** Records for the task follows **

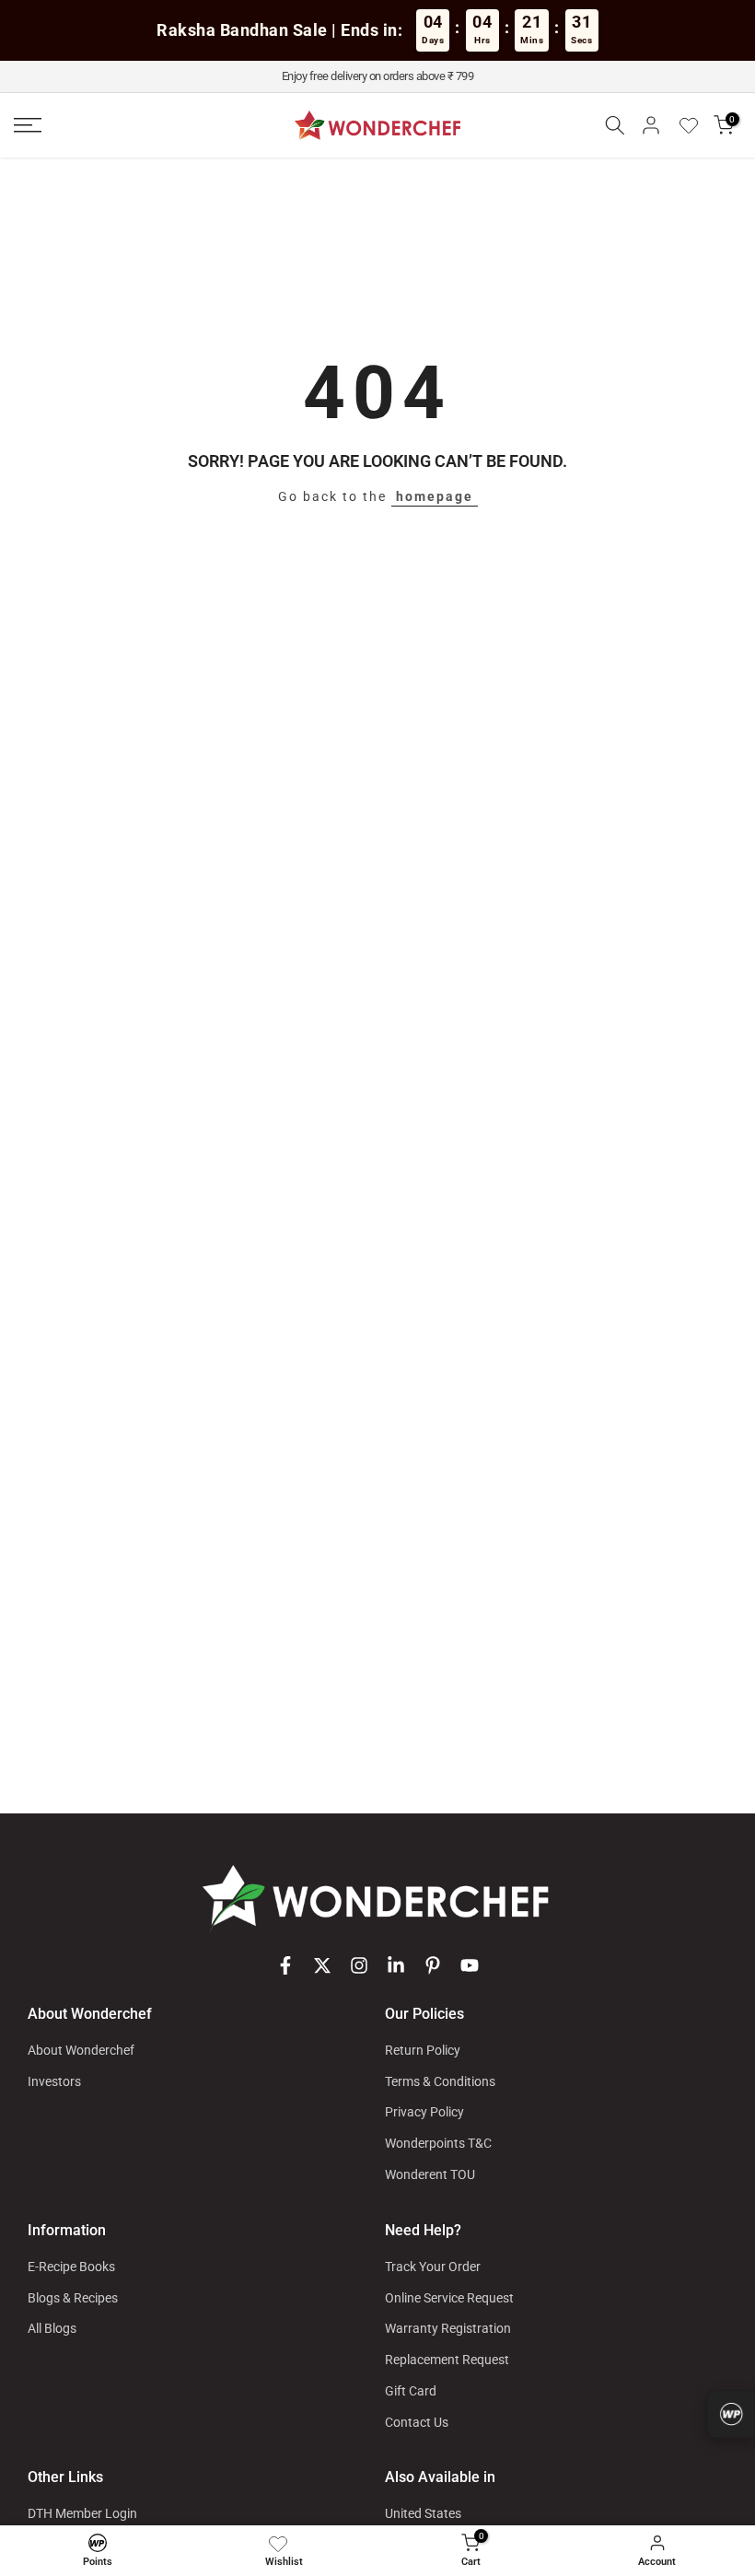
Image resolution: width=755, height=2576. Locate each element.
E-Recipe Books (71, 2266)
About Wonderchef (81, 2050)
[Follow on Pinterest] (433, 1965)
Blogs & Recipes (73, 2297)
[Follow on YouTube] (469, 1965)
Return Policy (422, 2050)
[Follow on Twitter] (322, 1965)
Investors (54, 2081)
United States (423, 2513)
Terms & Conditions (440, 2081)
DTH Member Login (82, 2513)
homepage (434, 496)
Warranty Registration (448, 2328)
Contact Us (416, 2422)
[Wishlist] (695, 125)
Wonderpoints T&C (438, 2143)
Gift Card (410, 2391)
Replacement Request (447, 2359)
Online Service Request (449, 2297)
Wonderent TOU (430, 2174)
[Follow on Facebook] (285, 1965)
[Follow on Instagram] (359, 1965)
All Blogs (52, 2328)
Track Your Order (433, 2266)
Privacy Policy (424, 2111)
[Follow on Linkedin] (396, 1965)
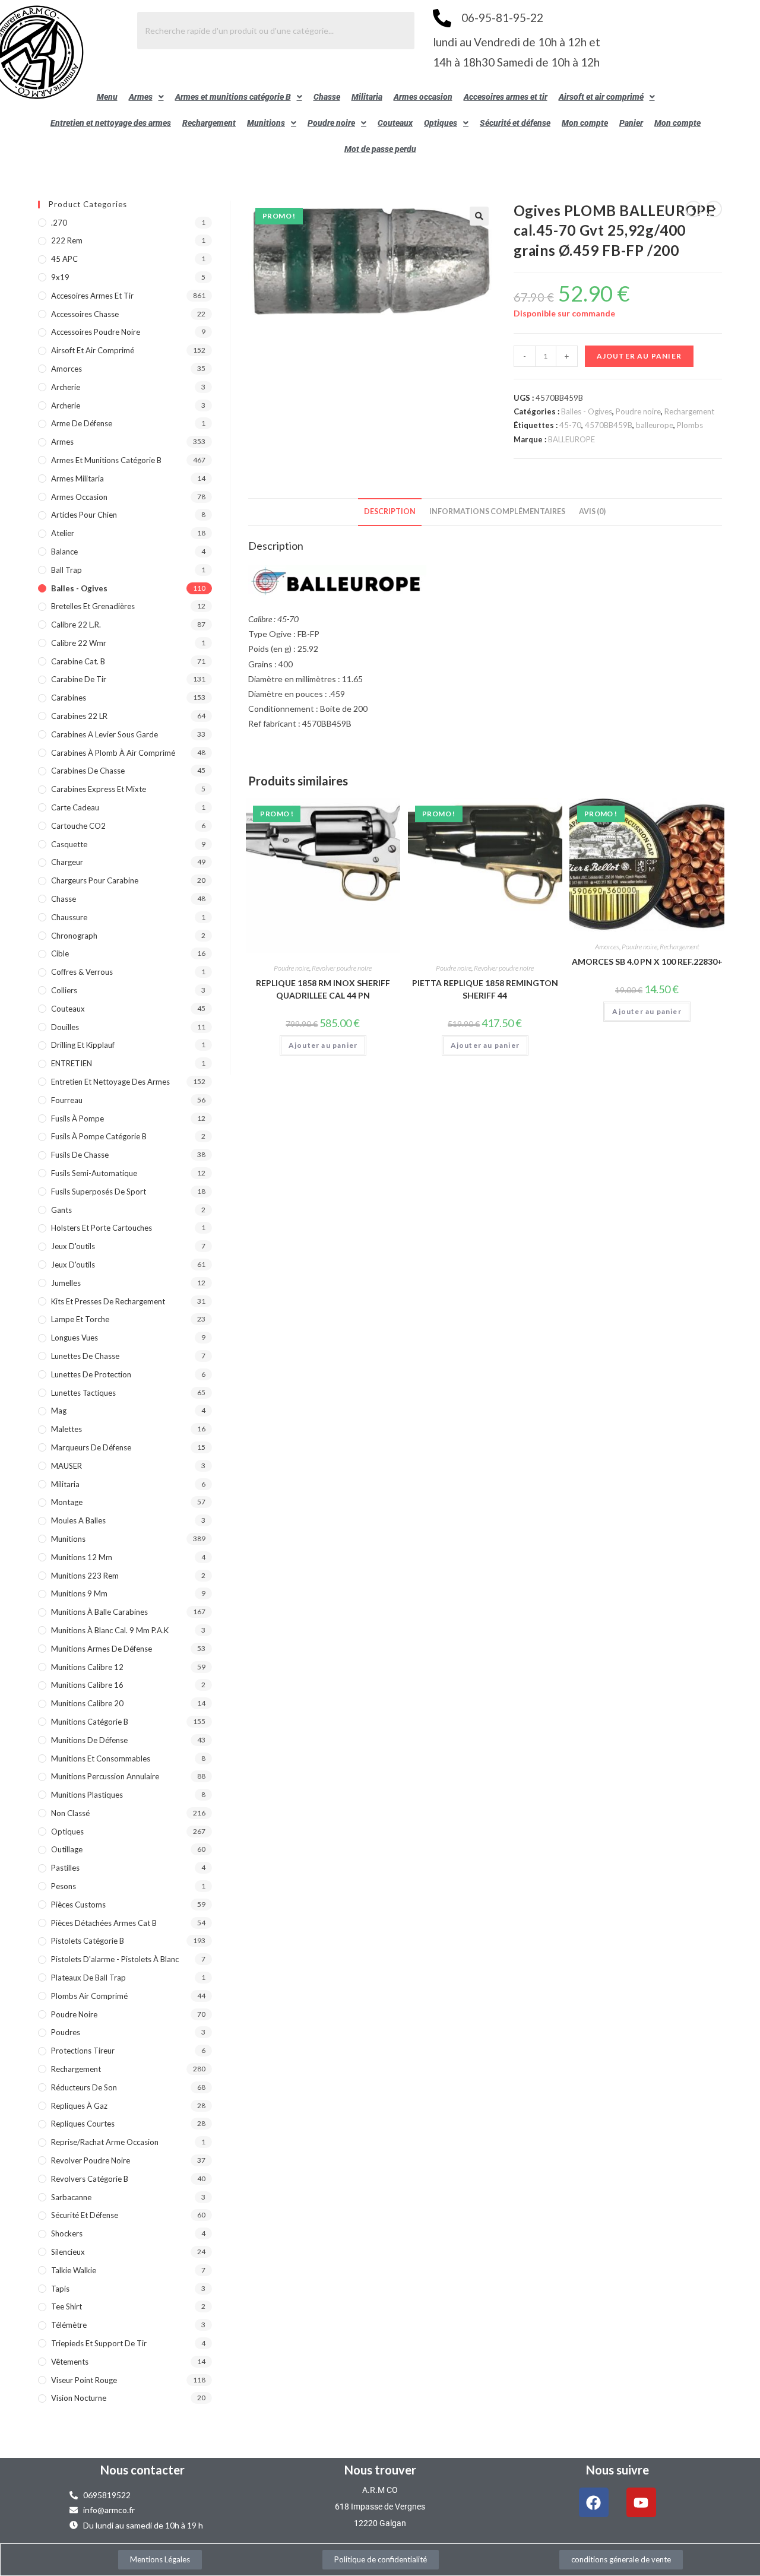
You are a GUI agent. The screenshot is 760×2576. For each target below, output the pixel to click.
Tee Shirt (66, 2306)
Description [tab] (390, 511)
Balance (64, 551)
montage (67, 1502)
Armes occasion (423, 97)
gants (61, 1210)
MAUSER (66, 1466)
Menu (107, 97)
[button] (146, 97)
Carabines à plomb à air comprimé (113, 753)
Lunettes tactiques (83, 1393)
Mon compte (585, 123)
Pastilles (65, 1867)
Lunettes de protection (91, 1374)
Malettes (66, 1429)
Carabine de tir (78, 679)
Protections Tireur (83, 2050)
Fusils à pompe (77, 1118)
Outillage (67, 1849)
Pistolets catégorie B (87, 1941)
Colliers (64, 990)
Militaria (367, 97)
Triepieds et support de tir (99, 2343)
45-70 (570, 425)
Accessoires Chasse (85, 314)
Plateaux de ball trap (88, 1977)
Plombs (690, 425)
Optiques (440, 123)
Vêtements (69, 2361)
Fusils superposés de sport (98, 1191)
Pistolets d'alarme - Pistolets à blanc (115, 1959)
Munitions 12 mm (81, 1557)
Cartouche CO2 (78, 826)
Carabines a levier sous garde (104, 734)
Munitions (266, 123)
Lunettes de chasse (85, 1356)
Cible (60, 953)
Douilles (65, 1027)
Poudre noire (331, 123)
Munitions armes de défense (101, 1648)
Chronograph (74, 935)
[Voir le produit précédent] (693, 209)
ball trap (66, 570)
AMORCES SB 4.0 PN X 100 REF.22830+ (647, 961)
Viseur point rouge (84, 2380)
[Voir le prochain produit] (713, 209)
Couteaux (395, 123)
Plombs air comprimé (89, 1996)
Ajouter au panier (639, 355)
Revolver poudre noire (342, 968)
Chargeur (67, 862)
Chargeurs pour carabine (94, 880)
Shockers (67, 2233)
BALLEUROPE (571, 439)
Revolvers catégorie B (89, 2179)
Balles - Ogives (586, 411)
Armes (141, 97)
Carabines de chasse (88, 770)
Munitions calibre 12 (87, 1667)
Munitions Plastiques (87, 1794)
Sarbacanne (71, 2197)
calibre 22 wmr (78, 643)
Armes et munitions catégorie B (233, 97)
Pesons (63, 1886)
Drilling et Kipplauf (83, 1045)
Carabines (68, 697)
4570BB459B (608, 425)
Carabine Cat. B (78, 661)
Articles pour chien (84, 514)
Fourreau (67, 1100)
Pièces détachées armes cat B (104, 1923)
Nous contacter (142, 2470)
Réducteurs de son (84, 2087)
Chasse (327, 97)
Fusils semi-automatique (94, 1173)
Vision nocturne (78, 2398)
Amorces (607, 946)
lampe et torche (80, 1319)
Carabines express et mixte (98, 789)
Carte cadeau (75, 807)
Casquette (69, 844)
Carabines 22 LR (79, 716)
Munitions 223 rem (85, 1575)
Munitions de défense (89, 1740)
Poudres (65, 2032)
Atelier (62, 533)
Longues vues (74, 1337)
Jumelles (66, 1283)
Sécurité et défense (515, 123)
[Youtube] (641, 2502)
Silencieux (68, 2252)
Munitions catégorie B (89, 1721)
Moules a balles (78, 1520)
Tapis (60, 2288)
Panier (631, 123)
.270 (59, 222)
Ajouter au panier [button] (323, 1045)
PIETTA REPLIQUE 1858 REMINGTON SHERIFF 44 (485, 989)
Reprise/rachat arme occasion (105, 2142)
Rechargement (209, 123)
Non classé (70, 1813)
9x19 (60, 277)
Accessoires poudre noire (95, 332)
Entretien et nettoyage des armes (110, 123)
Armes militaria (77, 478)
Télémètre (69, 2325)
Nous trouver (380, 2470)
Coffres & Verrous (82, 972)
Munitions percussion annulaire (105, 1776)
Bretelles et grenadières (93, 606)
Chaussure (69, 917)
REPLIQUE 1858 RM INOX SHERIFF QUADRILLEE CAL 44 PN (323, 989)
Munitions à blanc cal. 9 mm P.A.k (110, 1630)
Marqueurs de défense (91, 1447)
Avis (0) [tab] (592, 511)
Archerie (65, 387)
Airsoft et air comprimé (601, 97)
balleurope (654, 425)
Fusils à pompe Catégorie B (99, 1136)
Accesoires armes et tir (505, 97)
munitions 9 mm (79, 1593)
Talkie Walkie (73, 2270)
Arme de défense (81, 423)
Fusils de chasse (80, 1154)
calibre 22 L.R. (76, 624)
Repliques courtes (83, 2123)
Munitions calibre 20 (87, 1703)
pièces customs (78, 1904)
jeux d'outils (73, 1246)
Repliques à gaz (79, 2106)
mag (58, 1410)
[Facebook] (594, 2502)
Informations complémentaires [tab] (497, 511)
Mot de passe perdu (380, 149)
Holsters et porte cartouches (101, 1227)
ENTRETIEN (71, 1063)
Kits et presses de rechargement (108, 1301)
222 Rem (67, 240)
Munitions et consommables (100, 1758)
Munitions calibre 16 (87, 1685)
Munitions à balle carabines (99, 1612)
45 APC (64, 259)
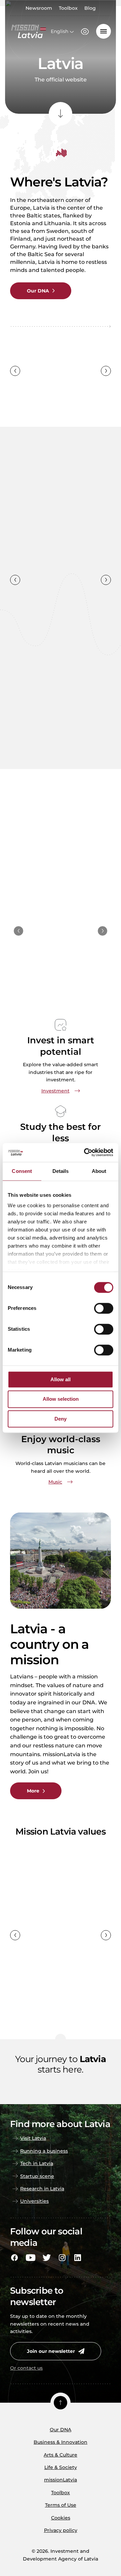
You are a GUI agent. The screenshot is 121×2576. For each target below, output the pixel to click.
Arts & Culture (60, 2455)
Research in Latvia (42, 2189)
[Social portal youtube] (31, 2257)
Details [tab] (60, 1171)
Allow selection (61, 1399)
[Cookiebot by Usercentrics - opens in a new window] (85, 1152)
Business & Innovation (60, 2442)
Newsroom (39, 8)
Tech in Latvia (36, 2163)
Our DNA (60, 2430)
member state (53, 391)
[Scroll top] (60, 2402)
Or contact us (26, 2368)
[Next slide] (106, 371)
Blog (90, 8)
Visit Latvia (33, 2138)
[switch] (103, 1308)
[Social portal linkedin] (77, 2257)
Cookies (60, 2518)
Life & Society (60, 2467)
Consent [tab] (22, 1171)
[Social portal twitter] (46, 2257)
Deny (60, 1419)
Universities (34, 2201)
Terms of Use (60, 2505)
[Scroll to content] (60, 114)
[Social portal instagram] (62, 2257)
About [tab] (99, 1171)
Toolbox (68, 8)
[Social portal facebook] (14, 2257)
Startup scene (37, 2176)
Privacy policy (60, 2530)
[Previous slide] (15, 371)
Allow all (60, 1379)
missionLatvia (60, 2480)
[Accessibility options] (85, 31)
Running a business (44, 2151)
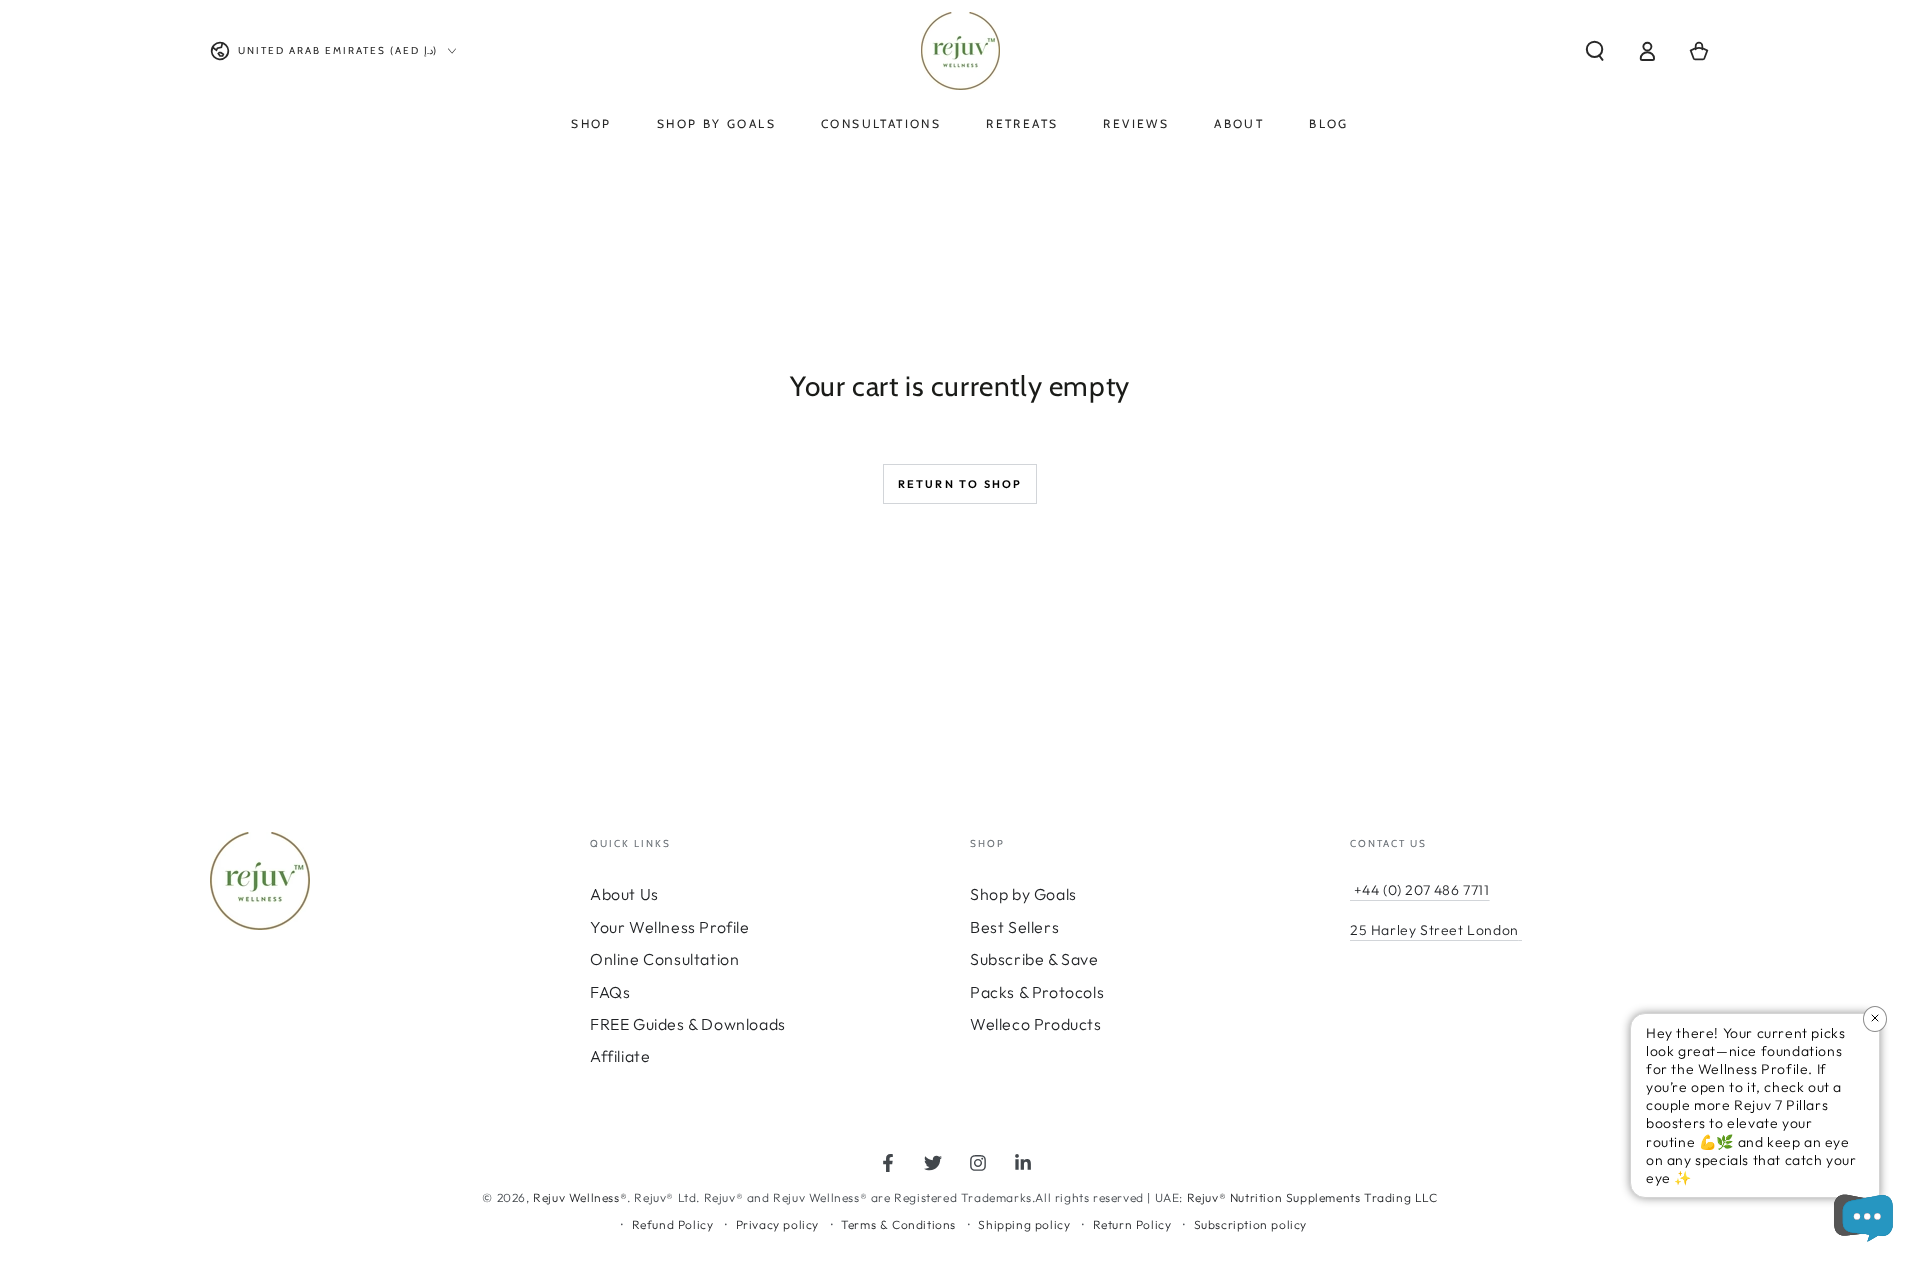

** End of Records for the task **

• _Aim of the exercise_:
Please print the lines above exactly, beginning at the first line of the entries and ending at the line holding "United States (423, 2513)", and leave the pictures out.

• _Result of this task_:
Image resolution: width=755, height=2576. Locate each element.
E-Recipe Books (71, 2266)
About Wonderchef (81, 2050)
[Follow on Pinterest] (433, 1965)
Blogs & Recipes (73, 2297)
[Follow on YouTube] (469, 1965)
Return Policy (422, 2050)
[Follow on Twitter] (322, 1965)
Investors (54, 2081)
United States (423, 2513)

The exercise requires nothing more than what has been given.